Interesting debate at the Volokh conspiracy between David Kopel, New Orleans Gun Confiscation is Blatantly Illegal, and Orin Kerr, Response to David Kopel. Kopel’s original post has an update to respond to Kerr, who has a further post of his own.
I claim no relevant expertise, but in the past I have found Prof. Kerr’s work on statutory interpretation to be of the highest quality (we part company sometimes on constitutional interpretation). As for Kopel, well, Kopel’s approval of shooting New Orleans ‘looters’ is a view that justly revolts reasonable people. Of course the demerits of a speaker don’t necessarily reflect on his cause.
Personally, I do not think private ownership of guns has on balance proved to be a social good, espeicially in urban areas, but I recognize that the Second Amendment protects them (up to a point, whose exact extent I remain uncertain about) whatever I may think. More generally, if we’re going to argue for expansive constructions of other parts of the Bill of Rights — and I sure am — I think the Second Amendment gets to come along for the ride. Thus, although my knee jerks that the confiscations are suspect, I wouldn’t be at all surprised if a court would side with Prof. Kerr.

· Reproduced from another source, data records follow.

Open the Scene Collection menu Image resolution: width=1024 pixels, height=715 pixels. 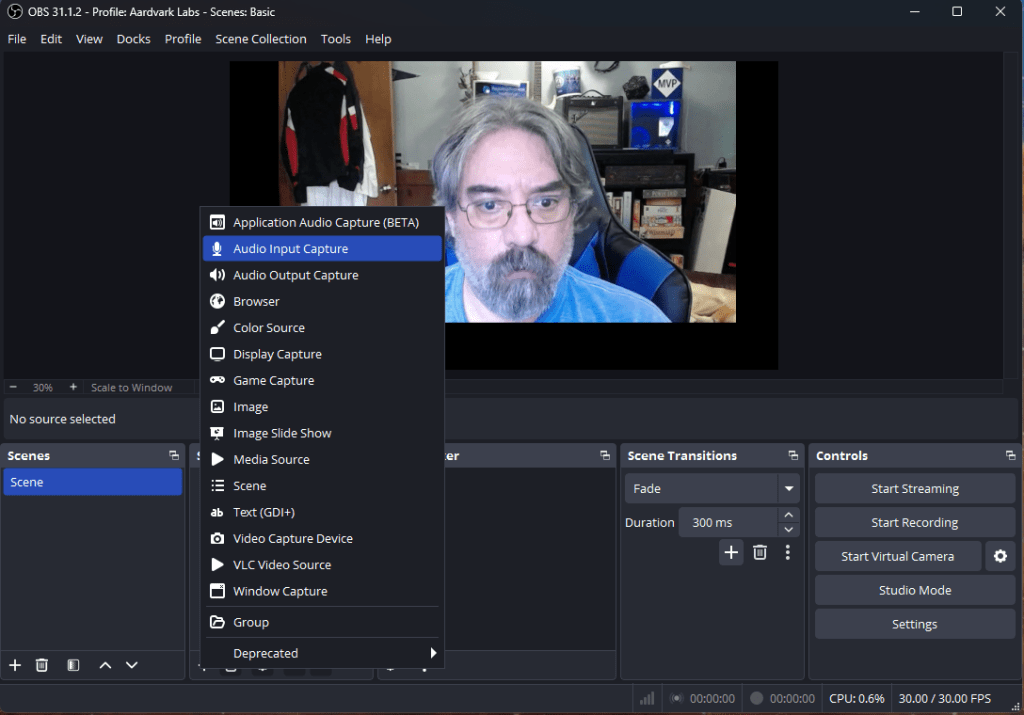(x=261, y=39)

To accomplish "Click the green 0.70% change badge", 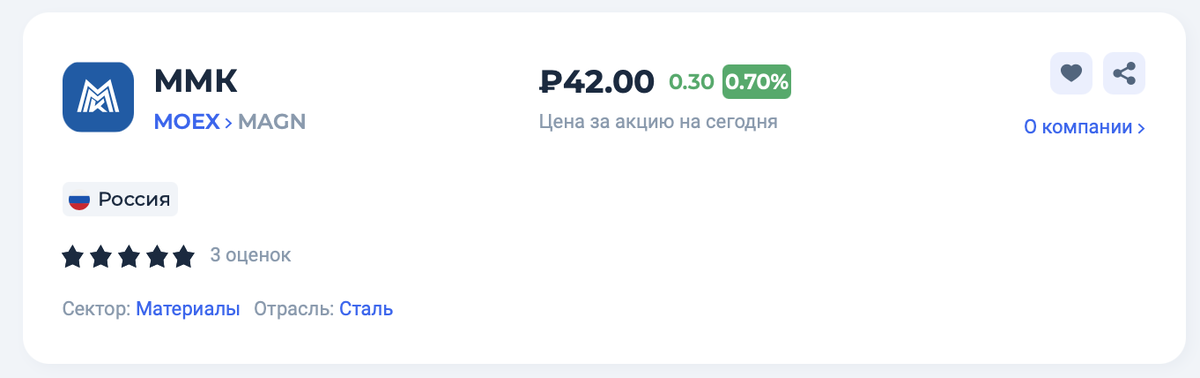I will (x=757, y=82).
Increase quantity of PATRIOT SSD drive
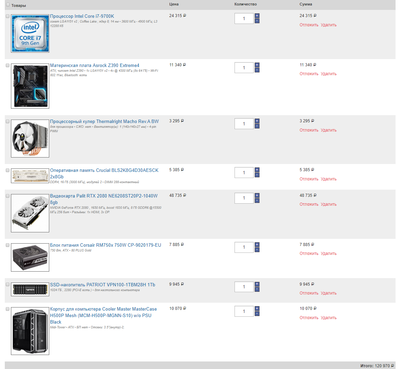This screenshot has height=369, width=400. tap(257, 284)
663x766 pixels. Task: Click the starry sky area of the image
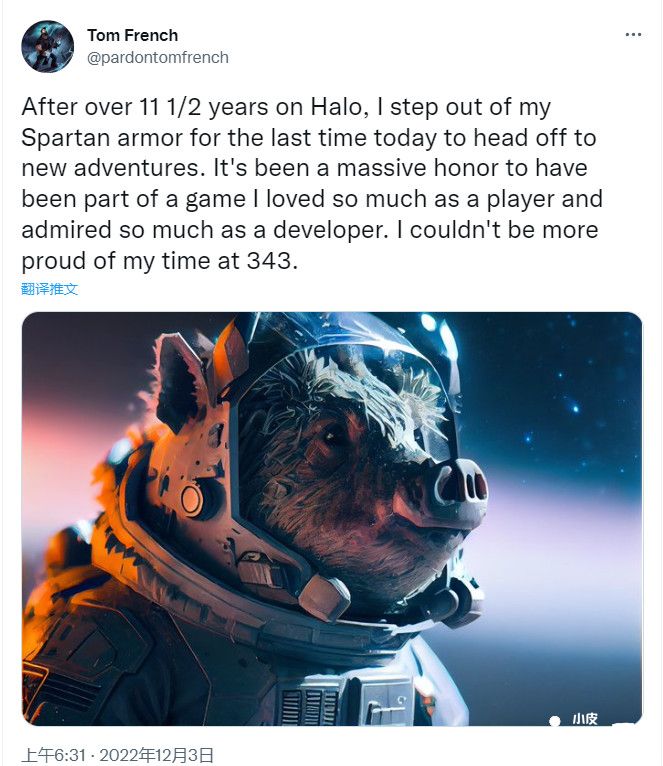click(x=560, y=400)
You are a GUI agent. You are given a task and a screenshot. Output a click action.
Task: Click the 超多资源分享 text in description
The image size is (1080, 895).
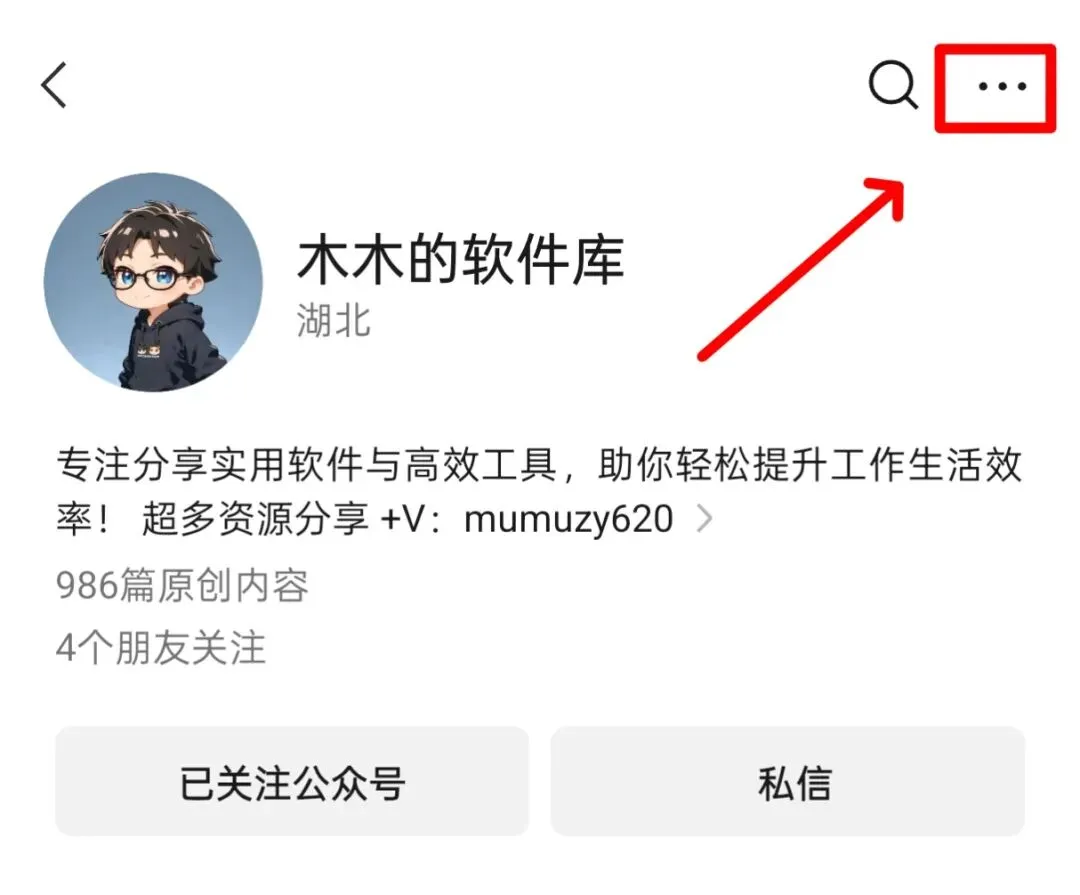coord(256,519)

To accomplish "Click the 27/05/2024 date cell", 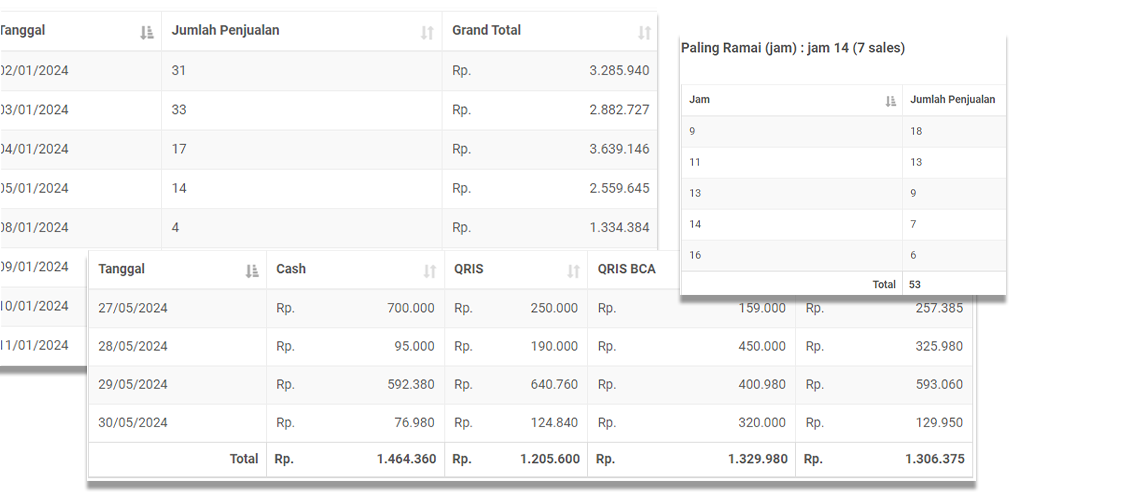I will pos(133,309).
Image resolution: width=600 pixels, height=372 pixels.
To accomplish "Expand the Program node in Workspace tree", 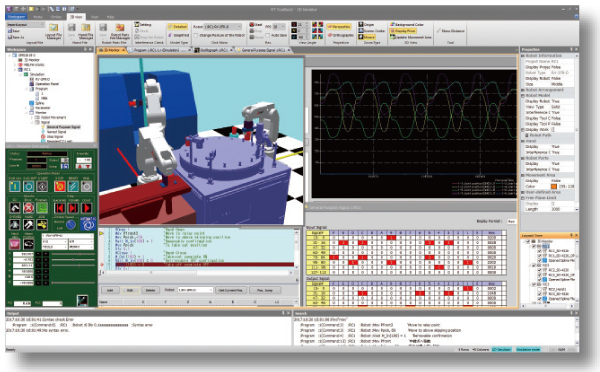I will (27, 89).
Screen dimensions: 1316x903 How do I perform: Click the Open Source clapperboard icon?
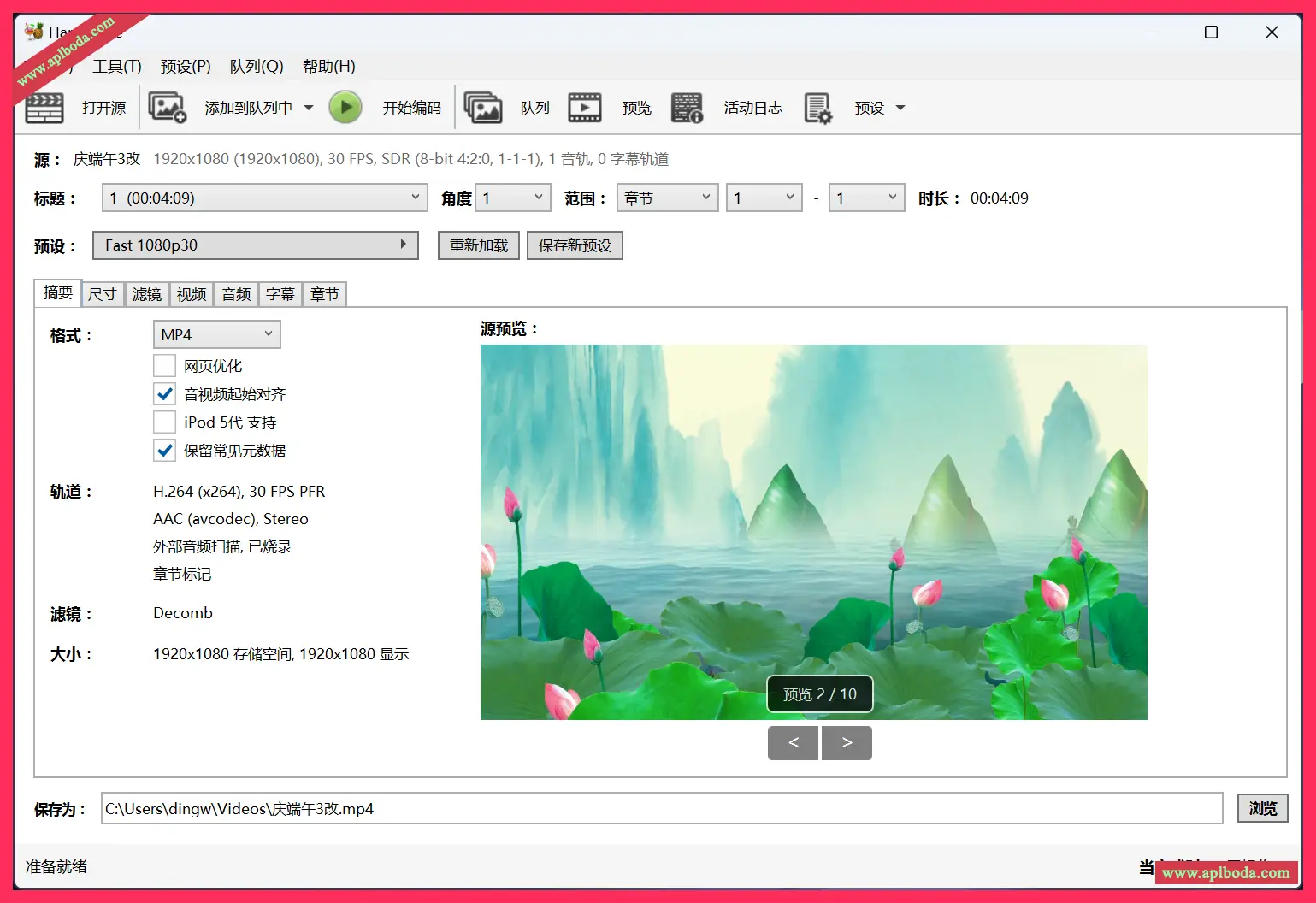[44, 109]
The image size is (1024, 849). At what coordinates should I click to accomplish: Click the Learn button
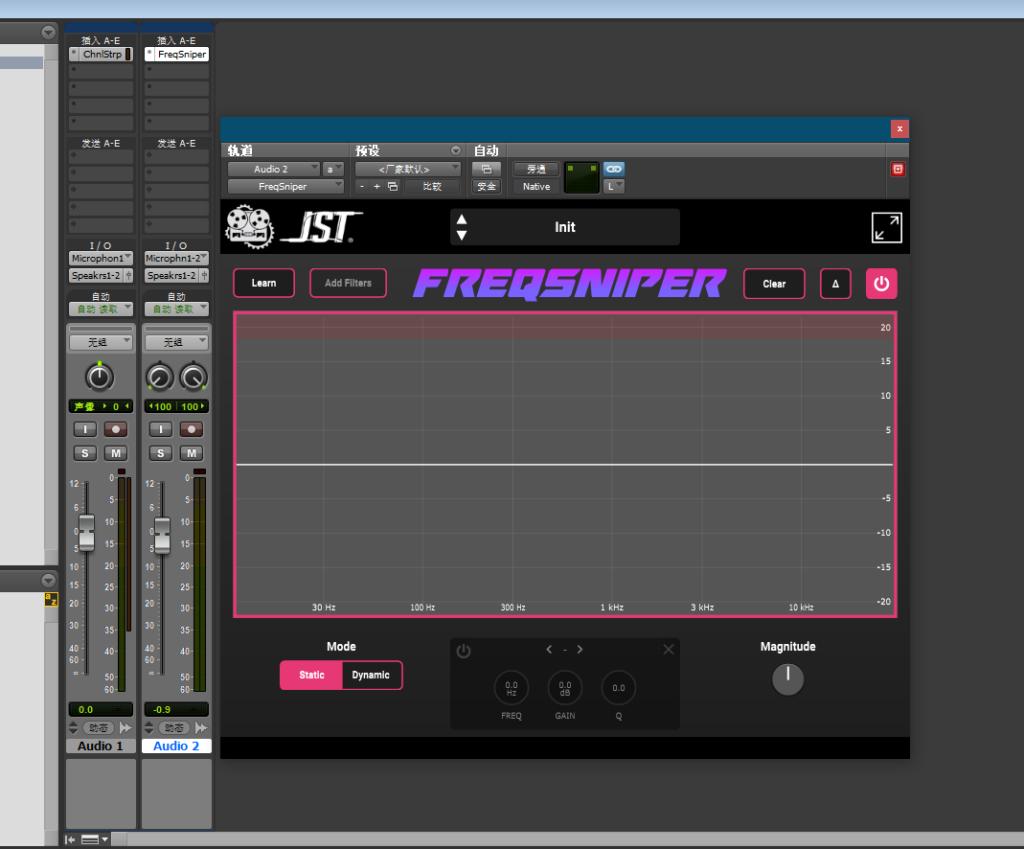click(x=264, y=283)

That’s an interesting point about the relatedness of expansive readings. I’d never thought about the issue in quite that way. I wonder, though, how the various expansive readings are related. What I mean is that it might be argued that a fairly expansive reading of the First Amendment is implicit in any reasonable interpretation of the text, while there are reasonable ways of reading the Second Amendment as having a very constrained meaning. Put another way, the argument is that you can’t make sense of the First Amendment except as an attempt to carve out a space for the individual to form and act on her own conception of the good, whereas you can make sense of the Second Amendment as being about the maintainance of a militia rather than the protection of an individual right. Or something like that.
The 2nd amendment to the constitution allows gun ownership, true, but it goes on to state “for the purpose of forming a militia.” So I have always wondered why no militia is formed.
I mean there is this long process of paperwork involved, supposedly, before you can legally buy a gun. Why don’t they sign up a gun owner then and there for the militia? What militia? Well the one the state is supposed to provide for its defense. Yeah, yeah people say that’s the national Guard, but I don’t think that’s what was meant in the beginning.
So, theoretically every gun owner ows the state some block of time on a regular basis to provide such defense. I think every gun ownder should spend 2 weeks to a month a year in service to the state (per gun). So if a man owns 3 guns he should be spending 6 weeks to 3 months away from his family and job and be trained to assist the state in which he lives in some capacity.
A simplistic solution – sure. But one I think it more to the intent of the framers of our constitution than the NRA would like us to believe.
Yes, the Second Amendment unlike the others, has a motivational clause. This could be read that as saying that the right to bear arms outside the context of a militia can be much more heavily constrained than in it. (And certainly suggests we could make tougher rules about what it takes to be part of ‘the militia’ than we have to date.) The scholarship is, however, voluminous and far from unanimous in this area and I simply haven’t studied it enough to have a firm view.